## What you have to do
Starting with the line that holds "1170x632 pixels. How", repeat each line through the last one below, exactly. Pictures stay out.

## Records to use
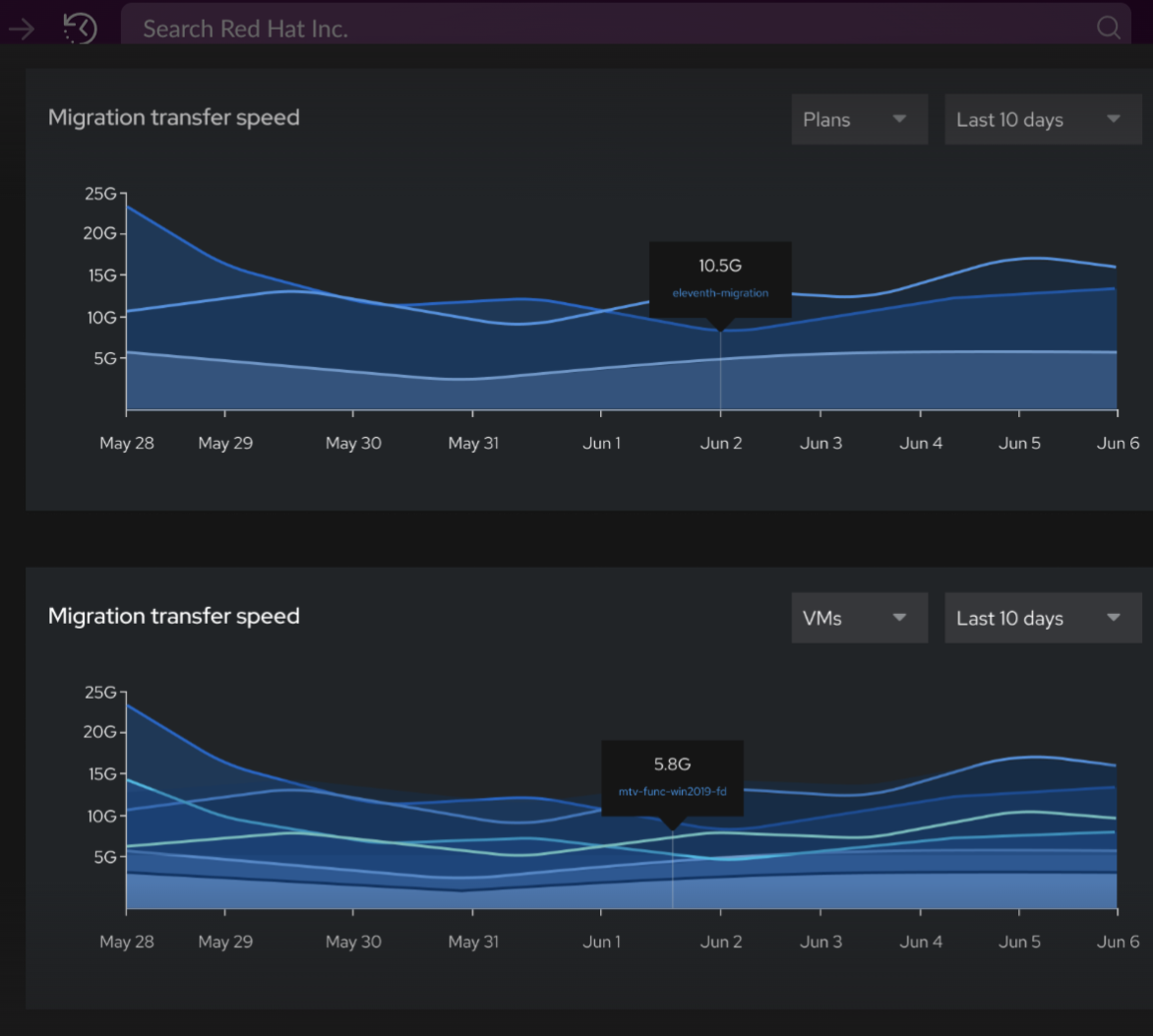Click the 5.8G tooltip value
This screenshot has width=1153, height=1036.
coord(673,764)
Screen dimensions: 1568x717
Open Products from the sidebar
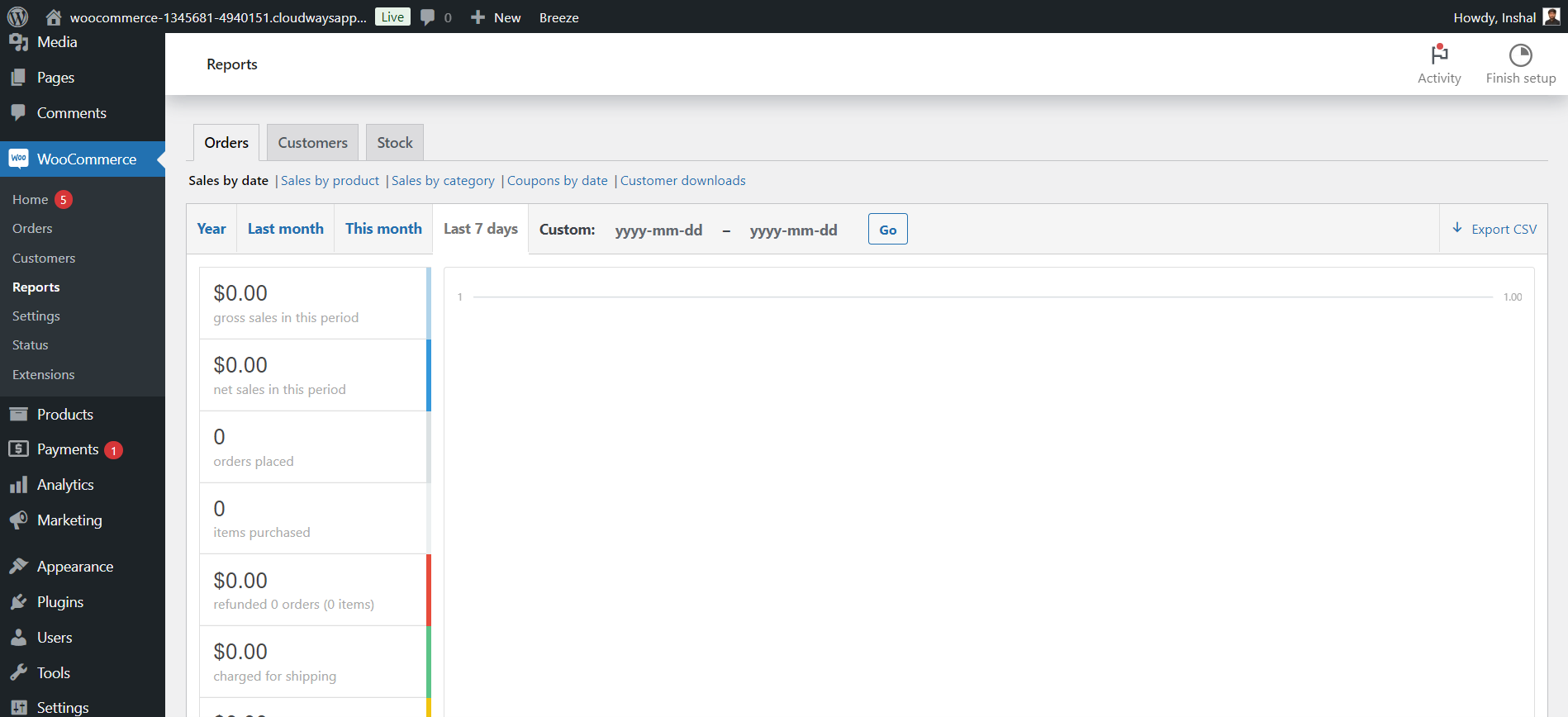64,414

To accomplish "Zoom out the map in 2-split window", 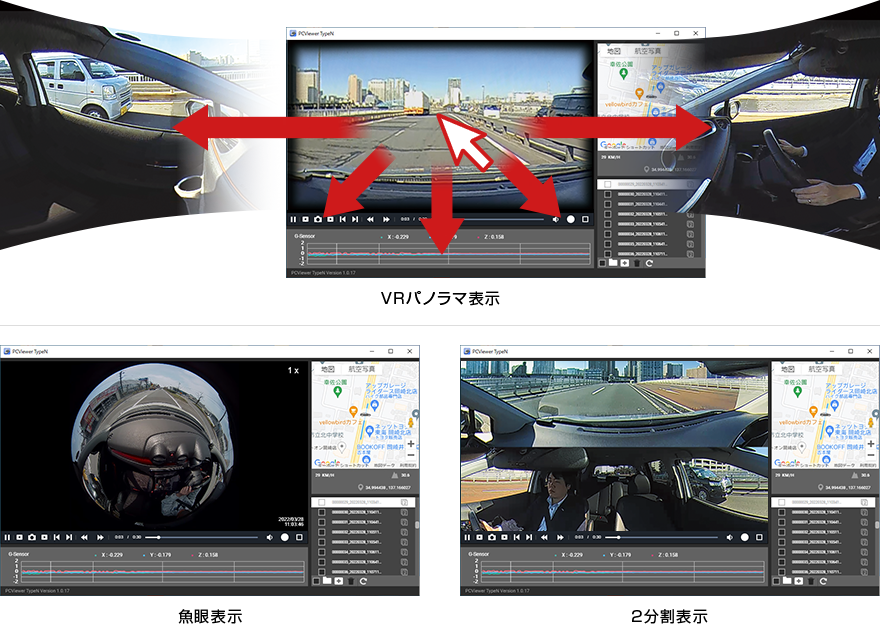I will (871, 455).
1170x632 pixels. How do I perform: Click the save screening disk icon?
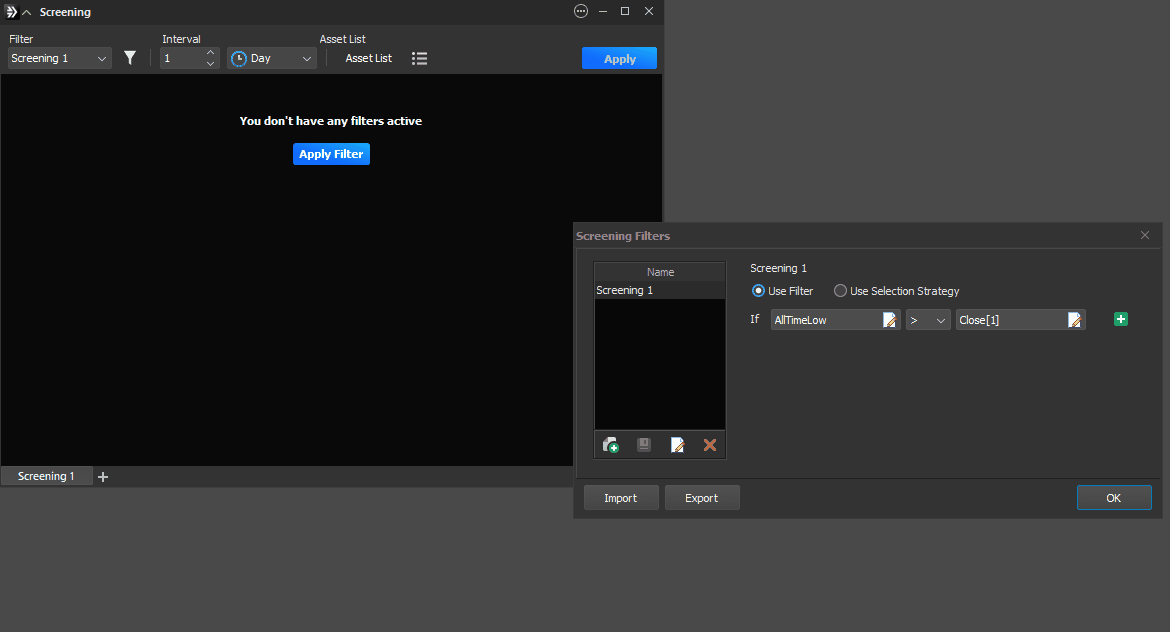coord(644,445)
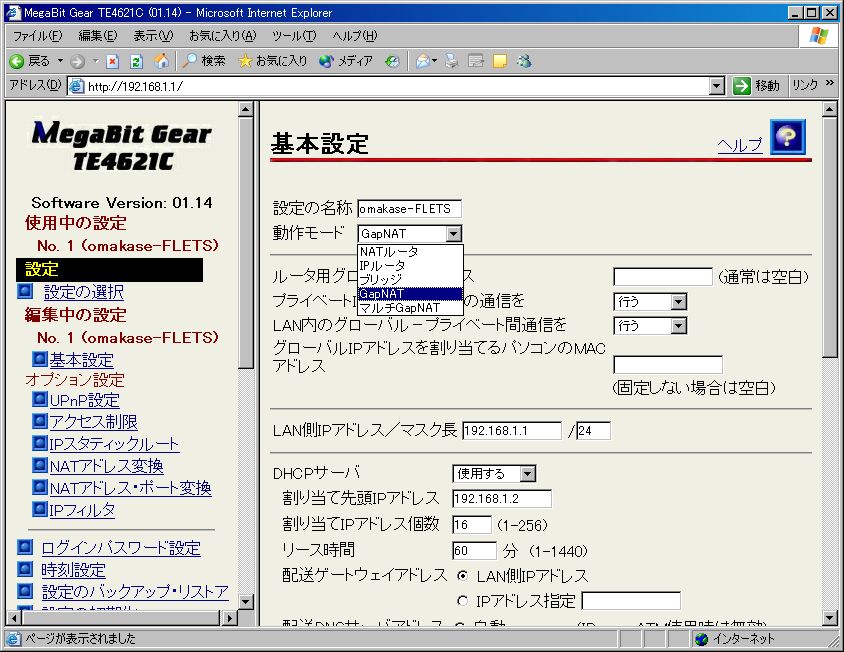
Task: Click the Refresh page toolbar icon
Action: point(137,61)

## Finished task
1170x632 pixels. How do I perform: Click the save screening disk icon?
coord(644,445)
Task: Click the Refresh page toolbar icon
Action: point(137,61)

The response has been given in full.